Afterwards, it was reported that many men shot their revolvers into the ashes on the ground, and others picked through the ashes to bring home souvenirs. His foot and skull were at one point displayed in the window of a store in town. The coroner who went to the site found a note allegedly from White, confessing to the crimes. It was covered in the same oil used to start the fire.

== Aftermath ==

=== Media coverage and public opinion ===
The lynching of George White was covered extensively not just in Delaware, but around the country. Many papers wrote editorials on the subject, including the Chicago Tribune, Washington Post, and St. Louis Post-Dispatch. Other pieces published pictures from the event, and printed gruesome details, quotes by those who had witnessed it, and the transcript of White's supposed confession:
"I was sent by Mr. Woodward down to the cornfield to thin some corn, and I saw Mr. Woodward's daughter and intended to rape her, but a couple of men came along in a wagon and I didn't. Then I saw the Bishop girl and I followed her... I chocked her and accomplished my purpose. Then I asked her if she was going to tell on me, and she said she was. Then I gave her a hack in the throat with my knife...Then I went back to the house and put on a light hat instead of the cap I wore. You would not do this to me if I was a white man and did this."
Most papers reported from a position that either sympathized with White, or that sympathized with the lynch mob. African American publications tended to land somewhere in the middle, being careful to show their displeasure with the mob and its actions while still condemning the actions of George White, assuming he was guilty.

Cardinal James Gibbons mentioned the case in an article for the North American Review where he condemned lynching.

=== Local opinion ===
The town of Wilmington had two daily newspapers: the Morning News and the Evening Journal. Both were understanding of the town people's frustration with officials for not acting quickly enough, but they disapproved of the mob's violence. Neither paper mentioned the names of community members who were members of the mob.

Helen Bishop's father was opposed to the lynching of George White, and had asked the town not to act illegally. Papers also received letters from the public. Many people said that the mob members were local heroes and applauded their bravery. The Morning News reported that the participants in the lynching believed "the job was done all right" and that "women will be safe now."

Others worried what would happen to the country if individuals were allowed to take justice into their own hands. One example of this is Delaware resident Thomas F. Bayard, who said:
"The action of the mob last night is a disgrace to the state. This is, and always has been, a law abiding community, and there never has been any question in the minds of those who chose to stop and think that exact justice would be meted out to all lawbreakers no matter how heinous the crime."

=== Legal action ===
After the lynching, some people tried to determine who had been involved.

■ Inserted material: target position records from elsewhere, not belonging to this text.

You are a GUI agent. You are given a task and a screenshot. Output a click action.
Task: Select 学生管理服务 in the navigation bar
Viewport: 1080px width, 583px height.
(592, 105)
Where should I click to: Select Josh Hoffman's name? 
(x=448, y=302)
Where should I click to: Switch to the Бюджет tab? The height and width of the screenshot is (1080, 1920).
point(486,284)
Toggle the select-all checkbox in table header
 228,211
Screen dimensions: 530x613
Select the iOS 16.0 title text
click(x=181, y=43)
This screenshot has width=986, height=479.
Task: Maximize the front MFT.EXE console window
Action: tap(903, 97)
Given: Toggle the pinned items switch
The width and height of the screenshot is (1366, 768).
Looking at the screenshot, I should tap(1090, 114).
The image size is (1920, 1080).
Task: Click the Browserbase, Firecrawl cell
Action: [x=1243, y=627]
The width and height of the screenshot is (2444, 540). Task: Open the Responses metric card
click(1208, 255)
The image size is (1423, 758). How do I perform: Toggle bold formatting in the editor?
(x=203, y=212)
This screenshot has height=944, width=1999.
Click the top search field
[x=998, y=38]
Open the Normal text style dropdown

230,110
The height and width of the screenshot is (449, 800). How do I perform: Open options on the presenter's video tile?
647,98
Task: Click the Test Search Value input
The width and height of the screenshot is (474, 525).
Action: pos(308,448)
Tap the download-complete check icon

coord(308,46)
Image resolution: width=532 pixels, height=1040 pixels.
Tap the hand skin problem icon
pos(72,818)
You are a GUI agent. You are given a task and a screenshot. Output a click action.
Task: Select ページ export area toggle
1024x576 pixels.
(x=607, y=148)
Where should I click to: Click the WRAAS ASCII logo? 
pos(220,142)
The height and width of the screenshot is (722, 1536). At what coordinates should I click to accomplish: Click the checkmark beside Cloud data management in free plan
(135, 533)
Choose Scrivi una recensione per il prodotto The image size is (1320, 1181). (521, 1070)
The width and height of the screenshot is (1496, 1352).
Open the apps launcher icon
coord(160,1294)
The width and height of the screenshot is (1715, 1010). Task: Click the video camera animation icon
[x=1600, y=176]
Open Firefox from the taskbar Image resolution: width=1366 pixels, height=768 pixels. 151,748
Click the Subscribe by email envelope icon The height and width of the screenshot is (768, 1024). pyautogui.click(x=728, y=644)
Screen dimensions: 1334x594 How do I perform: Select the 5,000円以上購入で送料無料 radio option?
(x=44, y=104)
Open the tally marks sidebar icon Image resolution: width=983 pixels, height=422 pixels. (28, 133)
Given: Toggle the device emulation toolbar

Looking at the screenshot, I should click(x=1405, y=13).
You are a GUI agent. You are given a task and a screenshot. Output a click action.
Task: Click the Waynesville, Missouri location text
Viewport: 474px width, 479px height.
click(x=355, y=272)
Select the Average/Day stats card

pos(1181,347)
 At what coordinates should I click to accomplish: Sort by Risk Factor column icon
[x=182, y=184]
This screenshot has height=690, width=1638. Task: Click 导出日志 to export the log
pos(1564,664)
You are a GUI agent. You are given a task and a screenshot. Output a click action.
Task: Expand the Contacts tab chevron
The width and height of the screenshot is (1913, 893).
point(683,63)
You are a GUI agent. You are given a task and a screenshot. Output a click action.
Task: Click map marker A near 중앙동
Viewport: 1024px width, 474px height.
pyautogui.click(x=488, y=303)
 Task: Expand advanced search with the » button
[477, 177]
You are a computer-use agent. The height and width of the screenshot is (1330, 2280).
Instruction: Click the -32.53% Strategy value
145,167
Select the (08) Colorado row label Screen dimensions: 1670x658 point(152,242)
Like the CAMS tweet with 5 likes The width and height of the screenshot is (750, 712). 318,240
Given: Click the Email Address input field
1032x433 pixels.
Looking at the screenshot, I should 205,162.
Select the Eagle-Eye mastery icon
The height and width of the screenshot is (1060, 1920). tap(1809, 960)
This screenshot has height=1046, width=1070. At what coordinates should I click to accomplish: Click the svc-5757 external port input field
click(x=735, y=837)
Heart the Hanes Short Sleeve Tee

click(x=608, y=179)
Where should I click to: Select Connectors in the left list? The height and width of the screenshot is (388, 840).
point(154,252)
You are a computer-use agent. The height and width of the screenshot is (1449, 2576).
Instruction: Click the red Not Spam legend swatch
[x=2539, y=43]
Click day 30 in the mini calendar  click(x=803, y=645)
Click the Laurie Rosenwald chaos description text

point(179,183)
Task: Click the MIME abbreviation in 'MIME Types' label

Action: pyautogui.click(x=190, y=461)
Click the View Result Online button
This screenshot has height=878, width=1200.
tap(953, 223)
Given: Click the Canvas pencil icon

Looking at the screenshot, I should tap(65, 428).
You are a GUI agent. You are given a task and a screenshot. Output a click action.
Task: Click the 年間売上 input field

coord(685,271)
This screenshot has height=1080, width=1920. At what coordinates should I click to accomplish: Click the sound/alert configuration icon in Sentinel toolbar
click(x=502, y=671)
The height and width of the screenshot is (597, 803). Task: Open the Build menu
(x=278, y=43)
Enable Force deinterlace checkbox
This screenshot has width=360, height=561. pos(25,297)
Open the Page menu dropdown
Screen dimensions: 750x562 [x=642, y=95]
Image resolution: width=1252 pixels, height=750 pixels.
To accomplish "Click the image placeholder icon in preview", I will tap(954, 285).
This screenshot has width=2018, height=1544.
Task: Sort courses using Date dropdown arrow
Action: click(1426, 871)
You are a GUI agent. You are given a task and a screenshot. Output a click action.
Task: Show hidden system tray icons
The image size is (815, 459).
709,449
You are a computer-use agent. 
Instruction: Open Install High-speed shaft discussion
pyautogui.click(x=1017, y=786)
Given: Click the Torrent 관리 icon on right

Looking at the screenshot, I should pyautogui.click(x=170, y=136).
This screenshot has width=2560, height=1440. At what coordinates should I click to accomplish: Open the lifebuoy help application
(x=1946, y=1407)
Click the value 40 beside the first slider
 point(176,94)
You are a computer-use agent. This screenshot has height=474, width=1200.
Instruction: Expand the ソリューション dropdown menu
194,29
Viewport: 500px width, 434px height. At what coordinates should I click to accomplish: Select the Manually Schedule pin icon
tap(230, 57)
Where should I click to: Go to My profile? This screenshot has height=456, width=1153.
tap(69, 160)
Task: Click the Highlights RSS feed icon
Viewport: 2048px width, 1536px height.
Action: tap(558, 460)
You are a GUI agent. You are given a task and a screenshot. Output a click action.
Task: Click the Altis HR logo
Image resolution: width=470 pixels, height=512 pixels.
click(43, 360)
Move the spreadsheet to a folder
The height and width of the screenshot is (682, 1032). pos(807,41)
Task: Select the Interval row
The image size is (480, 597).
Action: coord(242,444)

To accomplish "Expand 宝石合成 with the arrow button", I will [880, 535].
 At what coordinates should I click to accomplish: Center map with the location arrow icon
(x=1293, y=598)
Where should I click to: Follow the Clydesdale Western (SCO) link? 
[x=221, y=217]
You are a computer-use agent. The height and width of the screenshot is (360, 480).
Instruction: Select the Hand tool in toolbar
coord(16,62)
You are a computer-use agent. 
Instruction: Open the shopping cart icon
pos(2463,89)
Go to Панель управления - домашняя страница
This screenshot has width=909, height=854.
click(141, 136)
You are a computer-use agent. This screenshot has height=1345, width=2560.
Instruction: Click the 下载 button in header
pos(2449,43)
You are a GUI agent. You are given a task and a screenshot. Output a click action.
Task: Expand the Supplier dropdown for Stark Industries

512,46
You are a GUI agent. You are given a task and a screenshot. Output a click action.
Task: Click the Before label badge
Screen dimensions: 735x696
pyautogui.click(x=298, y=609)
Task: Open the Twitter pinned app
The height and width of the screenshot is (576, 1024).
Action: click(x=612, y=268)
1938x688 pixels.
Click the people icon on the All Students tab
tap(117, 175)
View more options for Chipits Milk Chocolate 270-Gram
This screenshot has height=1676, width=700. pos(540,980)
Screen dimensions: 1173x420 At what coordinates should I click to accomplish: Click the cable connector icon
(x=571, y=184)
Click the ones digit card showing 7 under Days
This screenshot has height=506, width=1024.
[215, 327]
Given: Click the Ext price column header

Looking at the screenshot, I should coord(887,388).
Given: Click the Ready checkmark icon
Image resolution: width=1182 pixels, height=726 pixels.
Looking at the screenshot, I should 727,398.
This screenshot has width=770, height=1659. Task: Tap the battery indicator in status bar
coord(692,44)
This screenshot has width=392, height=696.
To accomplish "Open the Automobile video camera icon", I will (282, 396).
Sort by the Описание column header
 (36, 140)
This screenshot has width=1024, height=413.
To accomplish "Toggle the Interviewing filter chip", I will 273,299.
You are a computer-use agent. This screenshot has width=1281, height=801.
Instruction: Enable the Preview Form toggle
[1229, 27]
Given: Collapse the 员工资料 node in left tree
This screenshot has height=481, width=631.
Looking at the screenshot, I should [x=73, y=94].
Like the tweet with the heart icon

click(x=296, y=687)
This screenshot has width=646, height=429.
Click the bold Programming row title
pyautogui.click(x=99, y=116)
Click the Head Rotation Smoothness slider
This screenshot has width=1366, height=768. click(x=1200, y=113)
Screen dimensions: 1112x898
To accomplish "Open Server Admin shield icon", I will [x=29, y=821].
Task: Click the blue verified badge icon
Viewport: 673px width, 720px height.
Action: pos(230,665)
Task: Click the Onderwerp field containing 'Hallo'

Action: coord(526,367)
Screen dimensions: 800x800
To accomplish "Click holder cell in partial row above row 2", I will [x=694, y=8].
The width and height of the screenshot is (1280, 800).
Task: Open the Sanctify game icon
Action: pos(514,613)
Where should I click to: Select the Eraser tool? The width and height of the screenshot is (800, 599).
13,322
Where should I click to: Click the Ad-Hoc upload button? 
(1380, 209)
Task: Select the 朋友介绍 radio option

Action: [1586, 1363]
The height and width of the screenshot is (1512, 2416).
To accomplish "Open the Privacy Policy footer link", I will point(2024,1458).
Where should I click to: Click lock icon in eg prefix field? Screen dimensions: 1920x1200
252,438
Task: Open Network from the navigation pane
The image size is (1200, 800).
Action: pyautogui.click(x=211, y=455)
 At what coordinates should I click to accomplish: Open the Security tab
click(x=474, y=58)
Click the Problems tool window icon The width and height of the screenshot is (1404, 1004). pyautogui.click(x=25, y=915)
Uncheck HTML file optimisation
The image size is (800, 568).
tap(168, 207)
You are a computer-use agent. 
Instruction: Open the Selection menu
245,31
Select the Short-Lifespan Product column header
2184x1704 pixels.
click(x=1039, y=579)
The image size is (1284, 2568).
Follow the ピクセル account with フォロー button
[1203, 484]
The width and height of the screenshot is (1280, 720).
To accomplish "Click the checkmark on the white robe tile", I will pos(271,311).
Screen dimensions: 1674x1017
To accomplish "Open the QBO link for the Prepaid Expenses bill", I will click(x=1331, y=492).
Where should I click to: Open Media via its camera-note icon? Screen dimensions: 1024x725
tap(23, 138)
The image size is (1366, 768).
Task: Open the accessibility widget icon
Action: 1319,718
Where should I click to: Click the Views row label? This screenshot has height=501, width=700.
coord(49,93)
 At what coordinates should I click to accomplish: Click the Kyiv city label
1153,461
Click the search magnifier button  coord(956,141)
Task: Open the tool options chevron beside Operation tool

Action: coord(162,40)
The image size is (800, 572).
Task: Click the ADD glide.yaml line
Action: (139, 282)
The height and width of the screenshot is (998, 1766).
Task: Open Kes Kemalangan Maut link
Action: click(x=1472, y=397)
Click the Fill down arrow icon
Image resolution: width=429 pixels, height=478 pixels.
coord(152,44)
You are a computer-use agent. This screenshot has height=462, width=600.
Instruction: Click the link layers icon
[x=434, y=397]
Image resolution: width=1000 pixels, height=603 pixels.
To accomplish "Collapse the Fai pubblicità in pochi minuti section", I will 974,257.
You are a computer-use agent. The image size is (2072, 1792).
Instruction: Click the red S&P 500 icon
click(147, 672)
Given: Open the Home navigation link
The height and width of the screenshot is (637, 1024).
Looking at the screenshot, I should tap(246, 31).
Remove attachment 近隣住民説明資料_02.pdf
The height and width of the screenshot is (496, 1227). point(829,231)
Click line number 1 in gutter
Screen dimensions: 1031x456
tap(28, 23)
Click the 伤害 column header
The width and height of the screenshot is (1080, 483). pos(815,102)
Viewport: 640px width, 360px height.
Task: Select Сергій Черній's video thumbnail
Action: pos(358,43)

The town described the "Avenging Cowboy," an unknown man on horseback, as the main leader of the mob. Arthur Cornell of Baltimore was at one point arrested as the Avenging Cowboy. His request for bail was initially denied. Crowds began to gather and quickly turned violent when the mayor didn't respond to their demands to let Cornell go. He was eventually let out on bail, but the crowd did not disappear, and a number of men began attacking black people around the town.

== Modern mentions ==

=== In the Dead Fire's Ashes ===
In the Dead Fire's Ashes is a 40-minute documentary produced in 2004 by Stephen Labovsky. It was funded by the Delaware Humanities Council. The film consists of interviews with historians, reenactments, old photographs, and voiceover.

=== Memorial plaque ===
On June 23, 2019, the George White Commemorative Historic Marker was unveiled in Greenbank Park by the Delaware Social Justice Remembrance Coalition. It marked the 116th anniversary of George White's lynching. That same year in early August, the marker was stolen. A replacement marker, partially funded by citizens of the town, was unveiled on October 20, 2019.